Alors qu’il avait, durant l’enquête, reconnu être à l’origine des tirs et justifié son acte en expliquant qu’il avait voulu venger l’humiliation récente de l’un de ses frères, filmée et diffusée sur les réseaux sociaux, l’accusé a déclaré, à l’ouverture de son procès, revenir sur ses déclarations “concernant les faits du 13 mai”.
“Je ne reconnais pas avoir tiré, ni avoir eu l’arme entre les mains”, a déclaré l’accusé âgé de 40 ans, vêtu d’une chemise blanche et d’un chandail noir.

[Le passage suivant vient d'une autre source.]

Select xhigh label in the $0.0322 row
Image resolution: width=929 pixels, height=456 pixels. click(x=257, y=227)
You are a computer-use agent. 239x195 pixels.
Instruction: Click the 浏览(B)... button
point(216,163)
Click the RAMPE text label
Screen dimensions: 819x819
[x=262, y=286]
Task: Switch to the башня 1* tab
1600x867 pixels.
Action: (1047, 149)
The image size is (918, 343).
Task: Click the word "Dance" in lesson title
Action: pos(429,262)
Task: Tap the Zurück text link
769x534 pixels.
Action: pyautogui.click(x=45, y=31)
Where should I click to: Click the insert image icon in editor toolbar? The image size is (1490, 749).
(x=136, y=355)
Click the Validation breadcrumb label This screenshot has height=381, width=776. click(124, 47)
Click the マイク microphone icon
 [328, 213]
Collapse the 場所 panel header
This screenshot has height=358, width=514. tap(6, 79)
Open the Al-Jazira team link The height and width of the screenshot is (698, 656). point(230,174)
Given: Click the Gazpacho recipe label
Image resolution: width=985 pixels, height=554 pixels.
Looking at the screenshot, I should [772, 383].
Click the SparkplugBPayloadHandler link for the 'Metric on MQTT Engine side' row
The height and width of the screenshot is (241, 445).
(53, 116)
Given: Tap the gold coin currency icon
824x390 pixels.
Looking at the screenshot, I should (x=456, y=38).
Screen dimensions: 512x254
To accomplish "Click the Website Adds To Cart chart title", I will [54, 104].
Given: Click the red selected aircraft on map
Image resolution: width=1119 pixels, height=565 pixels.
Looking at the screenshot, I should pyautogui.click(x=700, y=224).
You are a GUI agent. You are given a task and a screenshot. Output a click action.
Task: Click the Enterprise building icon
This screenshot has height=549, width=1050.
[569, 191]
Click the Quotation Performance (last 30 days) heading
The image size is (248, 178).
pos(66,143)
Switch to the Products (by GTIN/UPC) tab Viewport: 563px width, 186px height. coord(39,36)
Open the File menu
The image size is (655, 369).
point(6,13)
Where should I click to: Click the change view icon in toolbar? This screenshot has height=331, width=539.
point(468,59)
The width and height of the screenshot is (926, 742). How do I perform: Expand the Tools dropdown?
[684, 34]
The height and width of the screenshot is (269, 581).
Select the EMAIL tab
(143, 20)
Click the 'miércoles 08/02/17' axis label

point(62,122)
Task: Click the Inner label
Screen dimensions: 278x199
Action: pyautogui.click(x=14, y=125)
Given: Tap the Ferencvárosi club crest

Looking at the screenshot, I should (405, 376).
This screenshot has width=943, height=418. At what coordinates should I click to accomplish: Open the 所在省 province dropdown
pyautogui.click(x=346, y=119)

Le samedi 13 mai 2023 en fin d’après-midi, une dizaine de personnes sont présentes à proximité du porche d’un immeuble réputé pour abriter des revendeurs de drogue dans le centre-ville de Villerupt, ville de 10.000 habitants proche des frontières belge et luxembourgeoise.
Peu après 18h, un homme encagoulé dégaine un pistolet mitrailleur et tire à une vingtaine de reprises, blessant cinq personnes - quatre hommes et une femme - âgées de 17 à 30 ans, dont trois grièvement. La plus jeune se déplace aujourd’hui en fauteuil roulant.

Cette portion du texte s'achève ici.